Did you buy the violin from a) a violin dealer's shop, b)on the internet?

Have you had new strings and a new bridge put onto the violin since you have owned it? Have you had the position of the sound post checked?

Do you have a new bow?

If the answer to any of the above questions is no, it may be worth having the violin checked by a luthier (violin expert) to make sure that the sound post is in the correct position, that the bridge is in the right place/is right for the violin, and that the strings suit the violin. The question about the bow was aimed at trying to find out if it has enough hair on it.


----------



## Hanspwnz

Jaws said:


> I need to ask some questions.
> Did you buy the violin from a) a violin dealer's shop, b)on the internet?
> 
> Have you had new strings and a new bridge put onto the violin since you have owned it? Have you had the position of the sound post checked?
> 
> Do you have a new bow?
> 
> If the answer to any of the above questions is no, it may be worth having the violin checked by a luthier (violin expert) to make sure that the sound post is in the correct position, that the bridge is in the right place/is right for the violin, and that the strings suit the violin.
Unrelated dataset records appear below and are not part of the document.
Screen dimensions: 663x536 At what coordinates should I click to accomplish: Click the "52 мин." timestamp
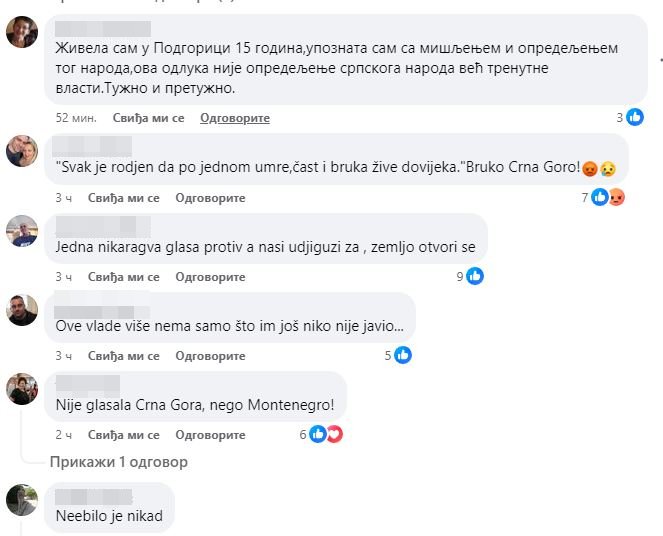(x=76, y=118)
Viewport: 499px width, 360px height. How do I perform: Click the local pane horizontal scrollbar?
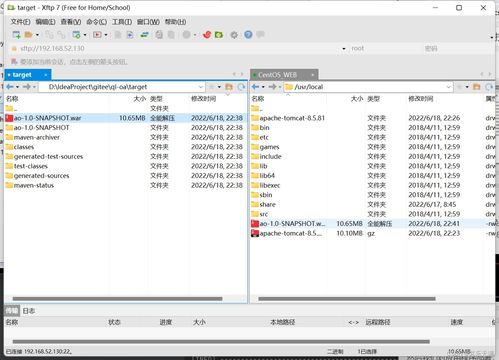point(117,299)
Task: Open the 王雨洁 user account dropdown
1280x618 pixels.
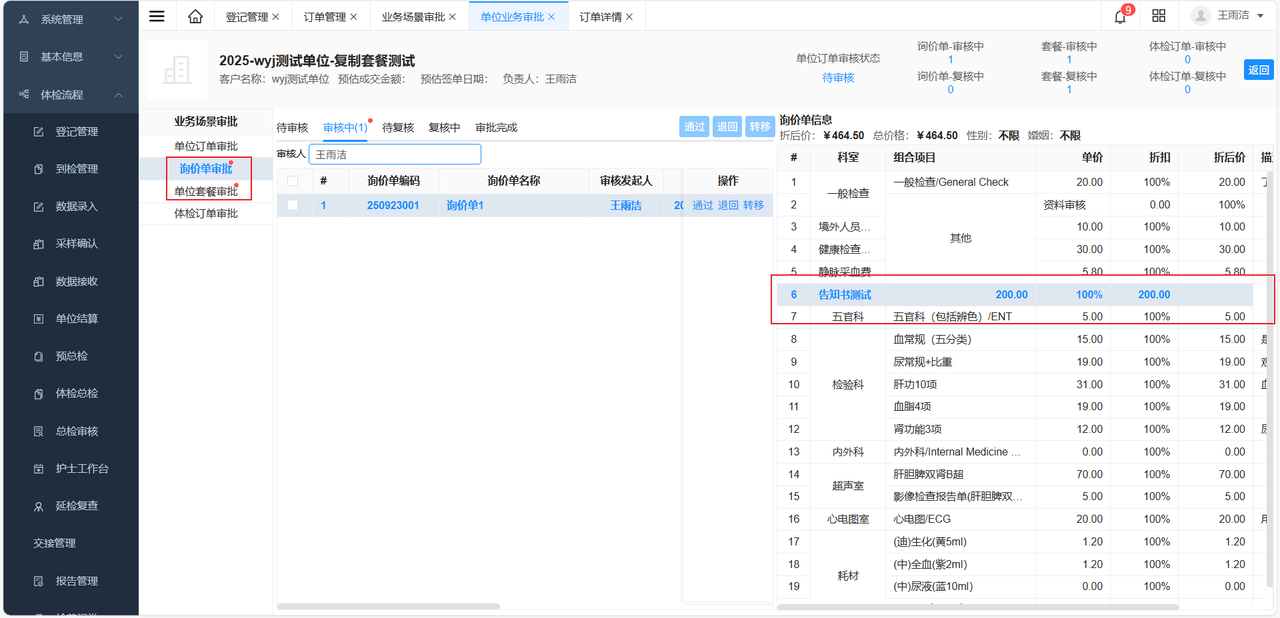Action: coord(1230,16)
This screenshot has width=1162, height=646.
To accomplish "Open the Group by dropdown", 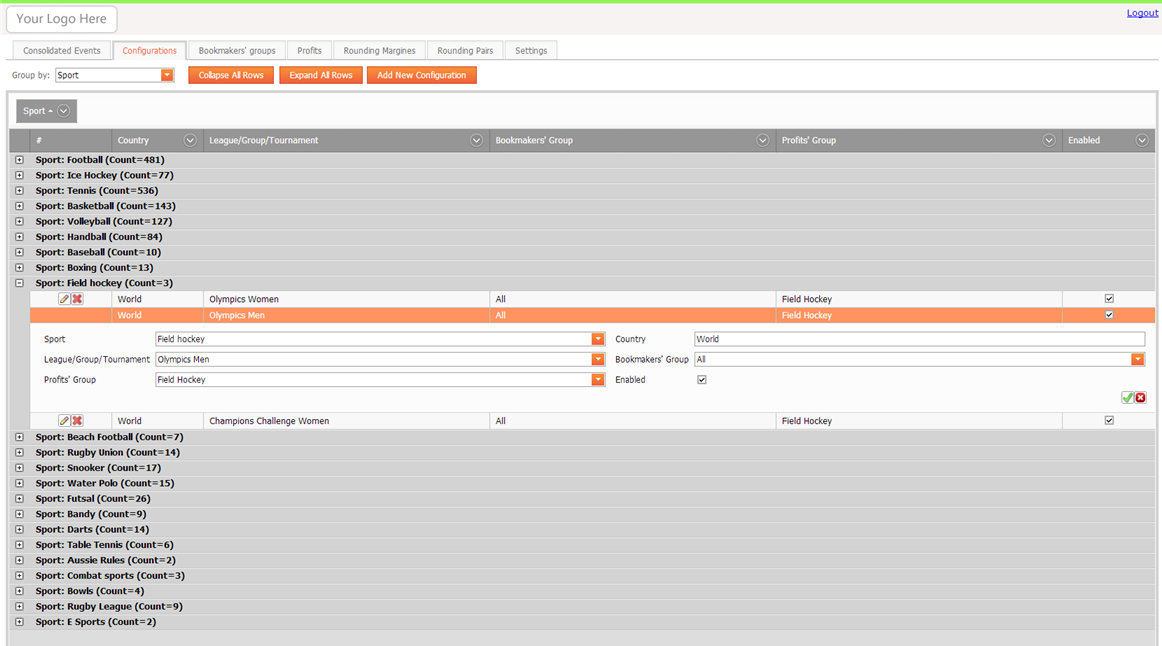I will [x=167, y=75].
The question about the bow was aimed at trying to find out if it has enough hair on it.


Hi, thanks for your time.

I started renting the violin from my teacher some months ago, and supposedly it's an old student one, with an old bow too, but since my teacher gave me that, I suppose it's ok?

Just struck me; Could it possibly have anything to do with the amount of pressure I apply to the strings when playing??


----------



## Jaws

Hanspwnz said:


> Hi, thanks for your time.
> 
> I started renting the violin from my teacher some months ago, and supposedly it's an old student one, with an old bow too, but since my teacher gave me that, I suppose it's ok?
> 
> Just struck me; Could it possibly have anything to do with the amount of pressure I apply to the strings when playing??


Well we now know that it is less likely to be the instrument and most likely to be something that you are doing. I would suggest that you ask your teacher in your next lesson, what is causing it.


----------